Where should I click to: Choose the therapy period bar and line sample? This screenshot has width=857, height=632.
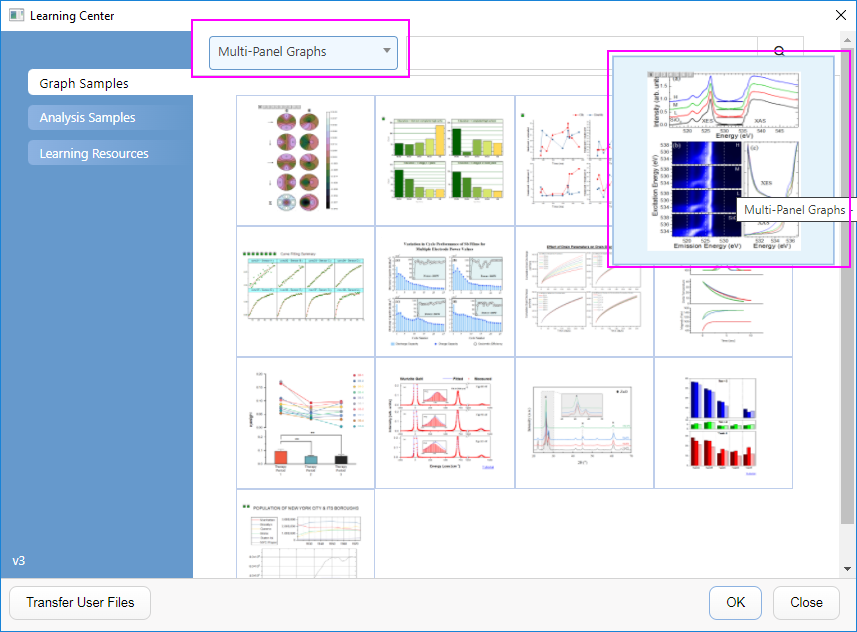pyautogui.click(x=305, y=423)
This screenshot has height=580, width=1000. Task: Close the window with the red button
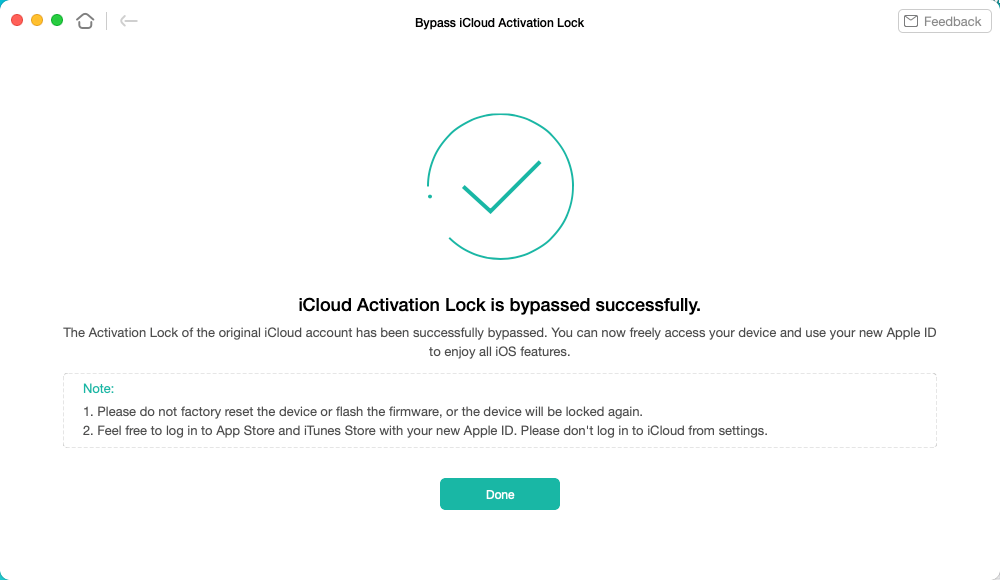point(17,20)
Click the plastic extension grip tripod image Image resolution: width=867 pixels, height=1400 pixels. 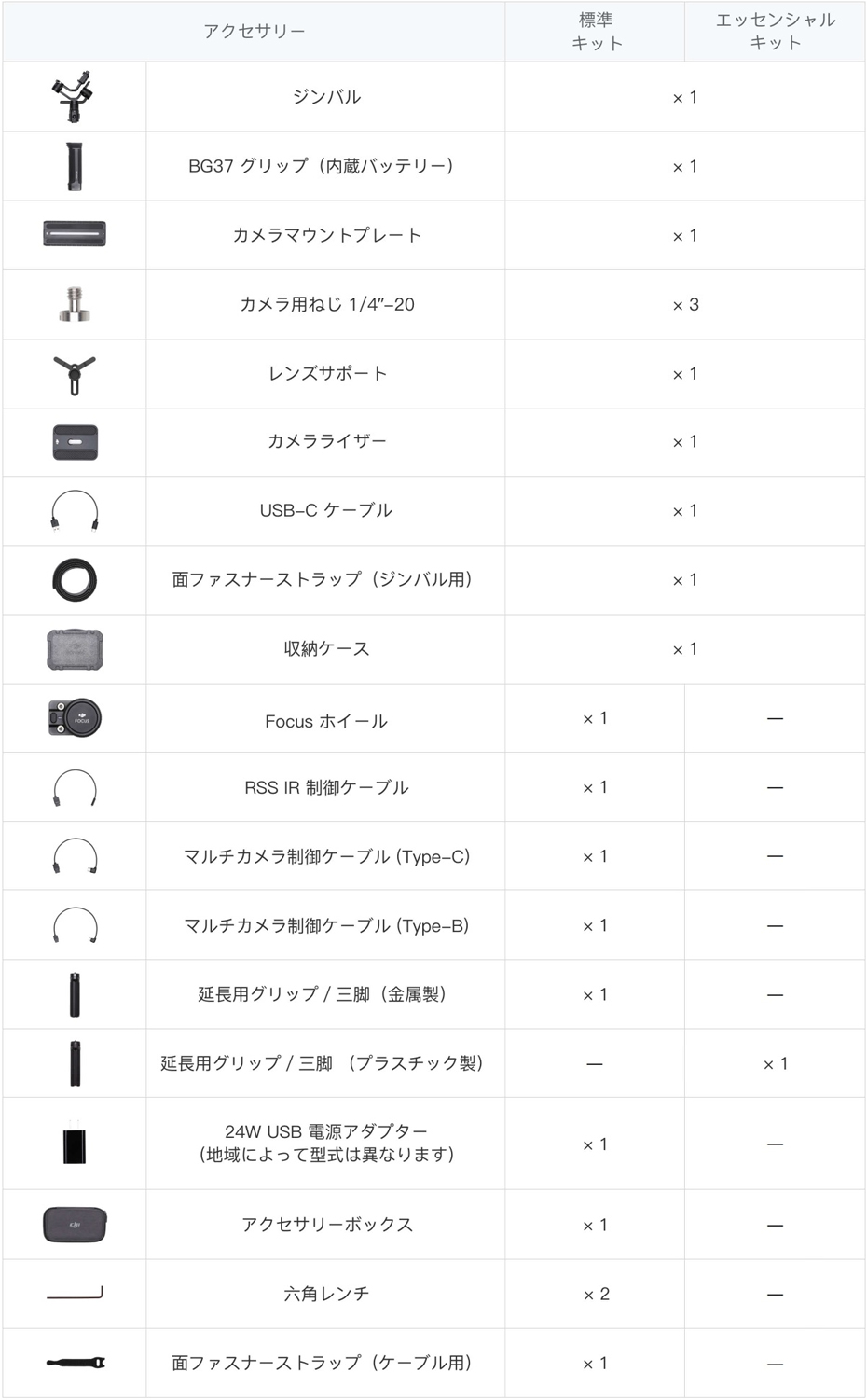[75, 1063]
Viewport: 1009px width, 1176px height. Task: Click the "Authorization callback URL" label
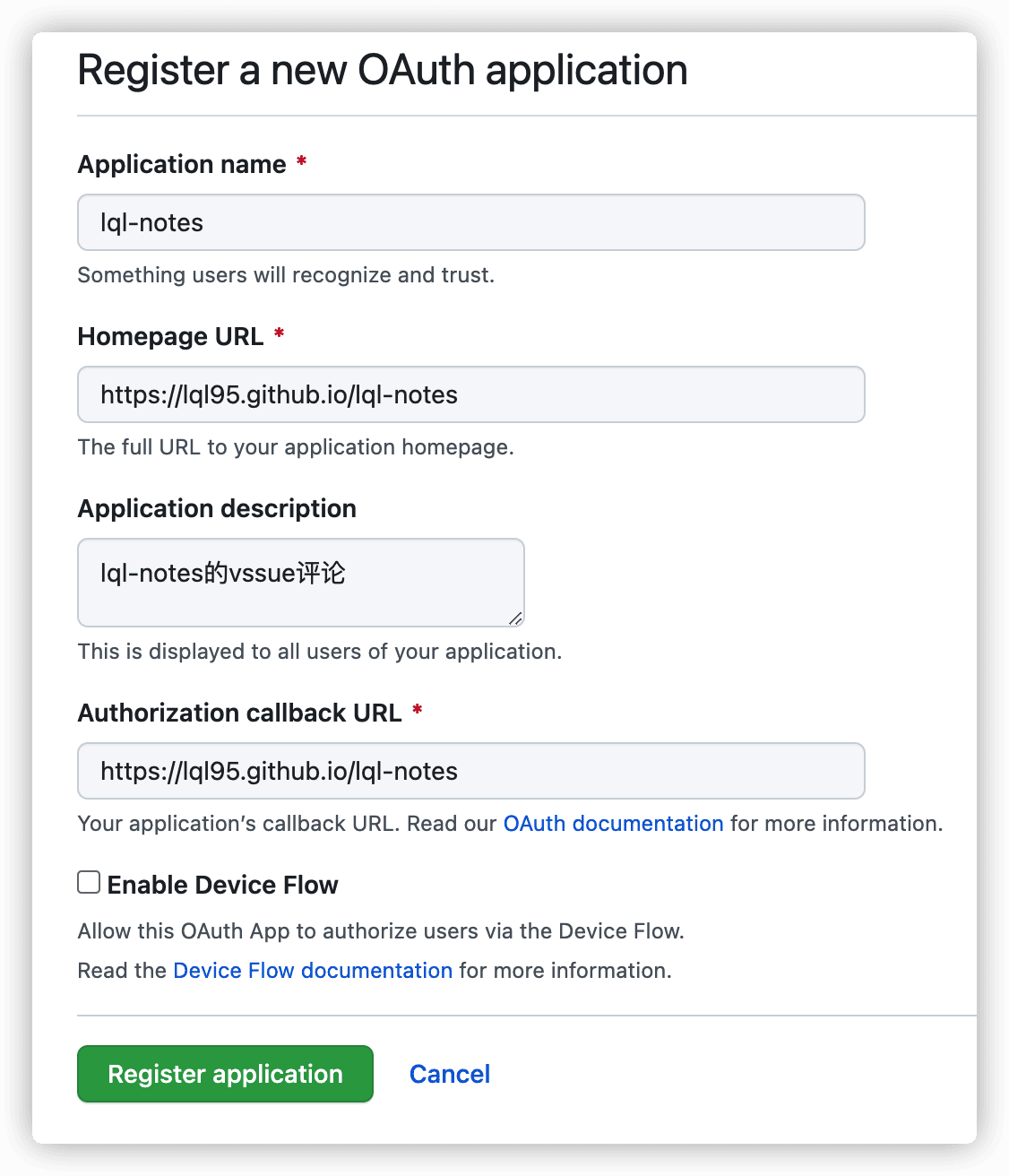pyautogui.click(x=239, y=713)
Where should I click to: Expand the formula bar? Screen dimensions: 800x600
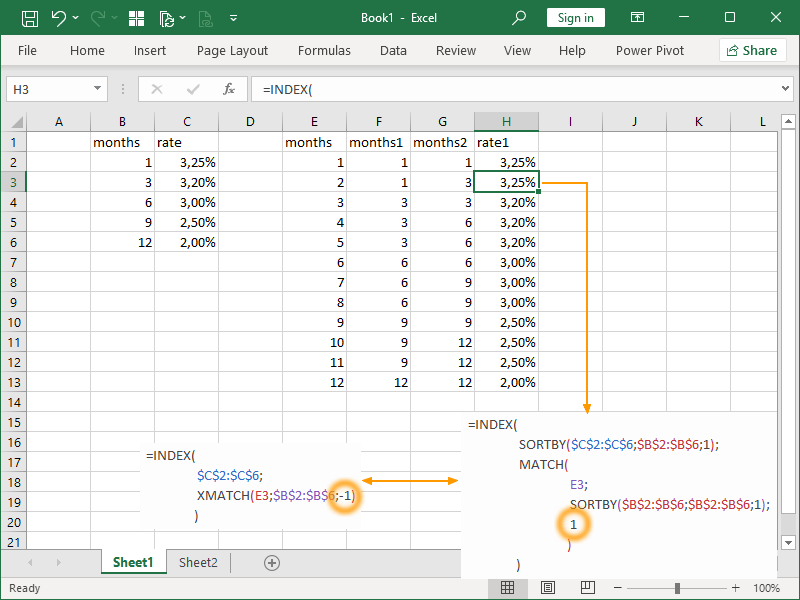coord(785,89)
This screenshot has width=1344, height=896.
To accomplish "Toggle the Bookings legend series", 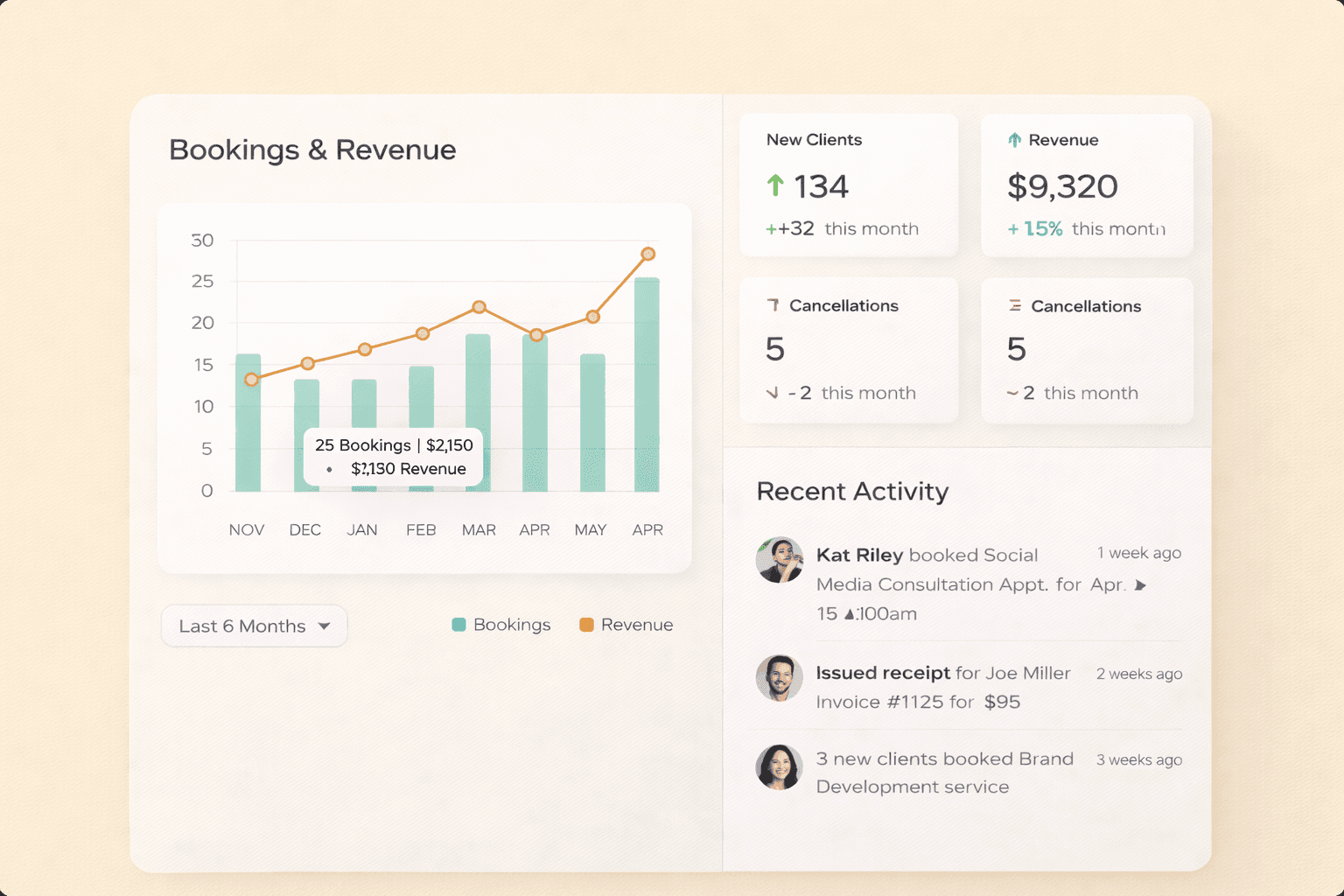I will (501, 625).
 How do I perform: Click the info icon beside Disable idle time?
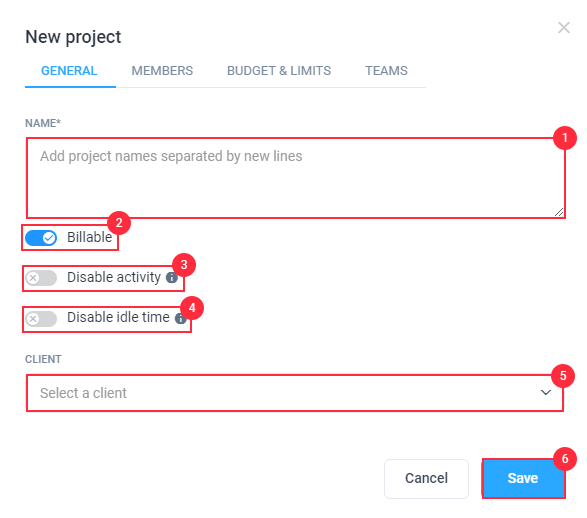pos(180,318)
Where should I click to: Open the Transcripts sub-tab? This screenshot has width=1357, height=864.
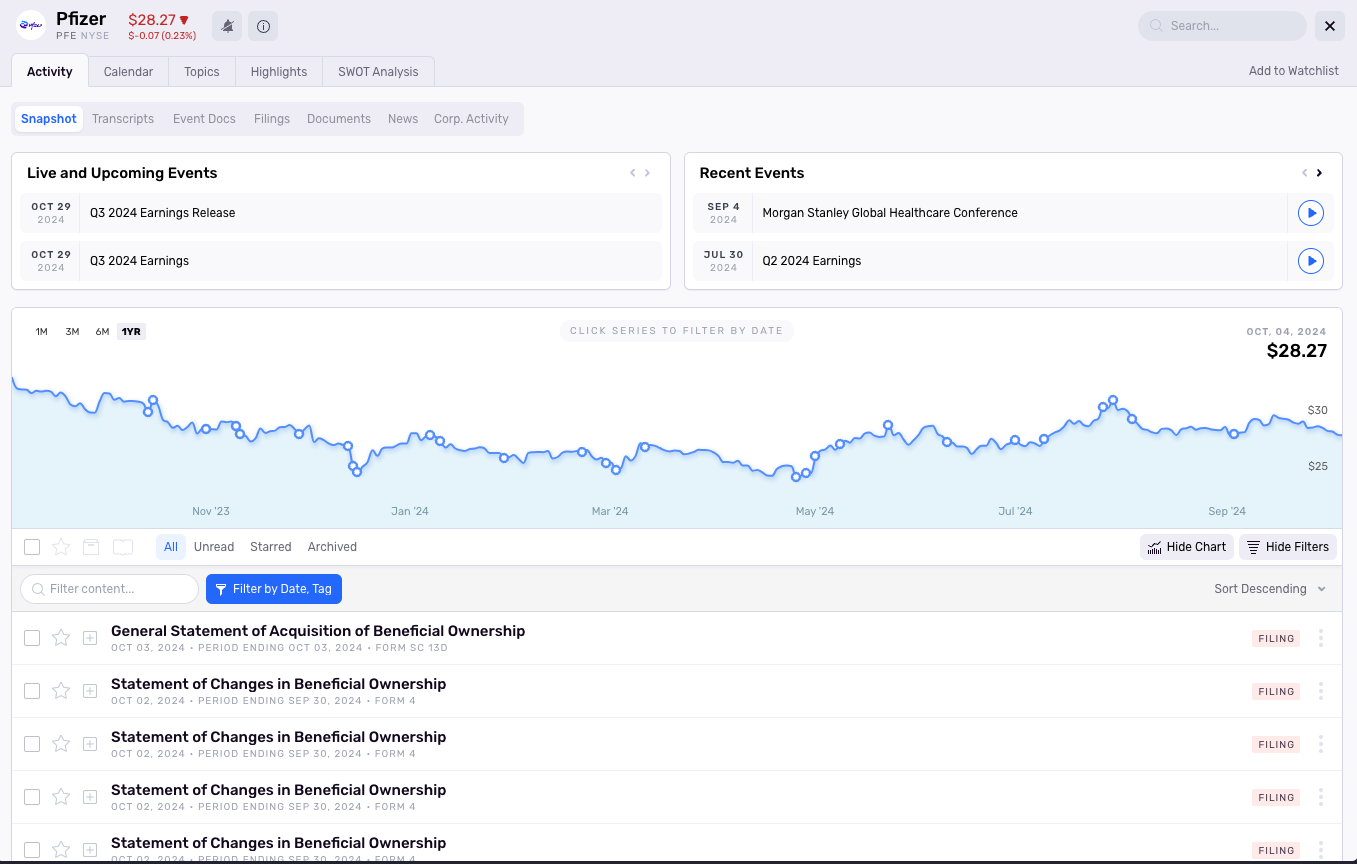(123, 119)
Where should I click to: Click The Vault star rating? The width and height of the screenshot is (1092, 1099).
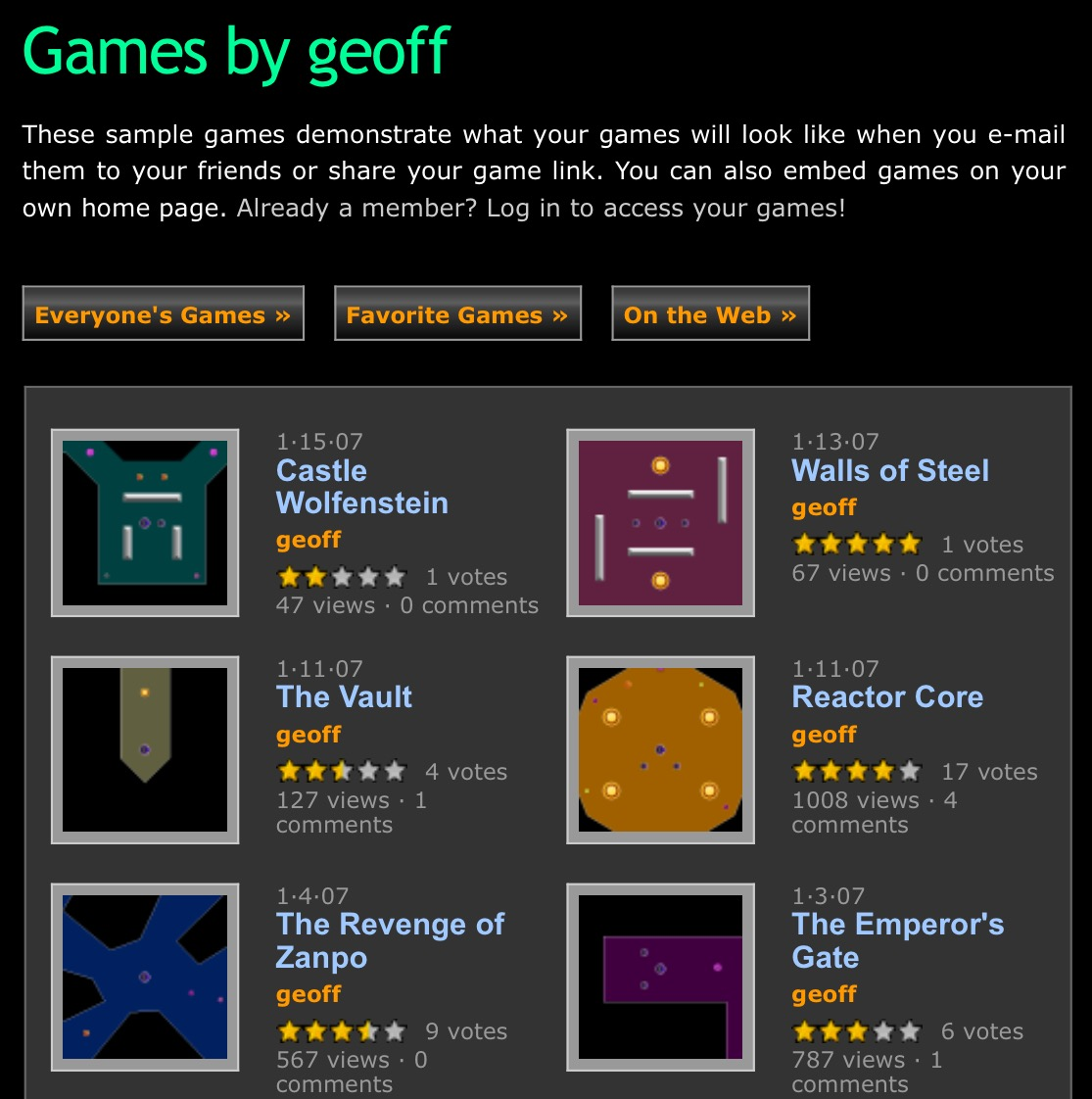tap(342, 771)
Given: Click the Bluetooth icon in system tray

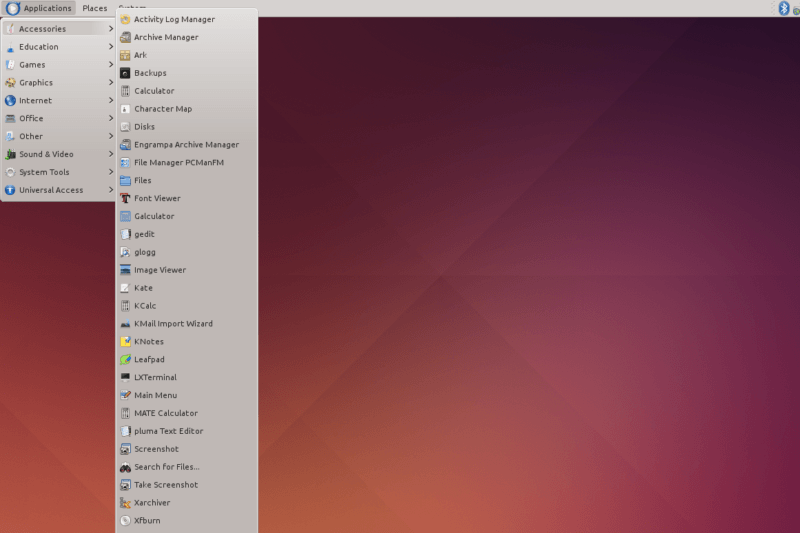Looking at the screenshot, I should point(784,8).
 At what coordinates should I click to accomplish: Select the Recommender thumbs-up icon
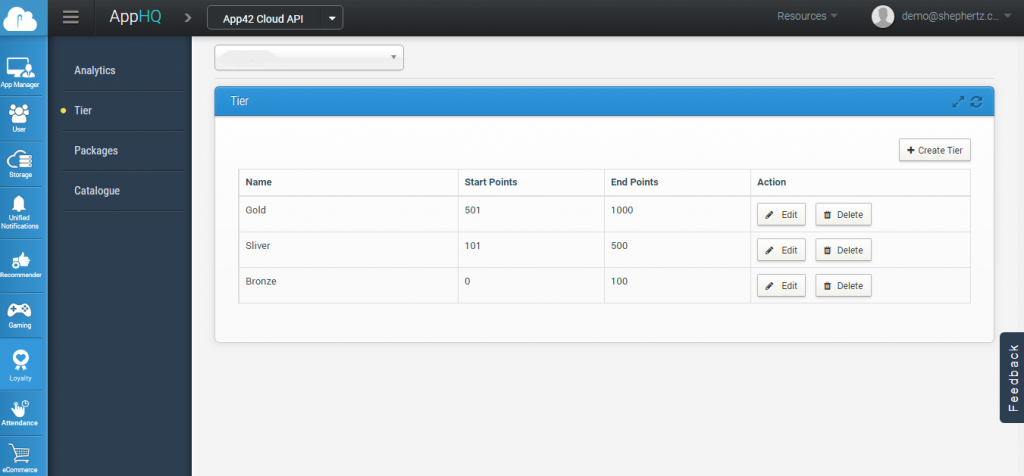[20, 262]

• **Aim of the task**
When you come to the line containing "Given: Click the" in the records above, repeat that line and all lines after it exactly, but not the pictures.

• **Response to this exercise**
Given: Click the Bluetooth icon in system tray

Looking at the screenshot, I should point(784,8).
 At what coordinates should I click to accomplish: Select the Recommender thumbs-up icon
[20, 262]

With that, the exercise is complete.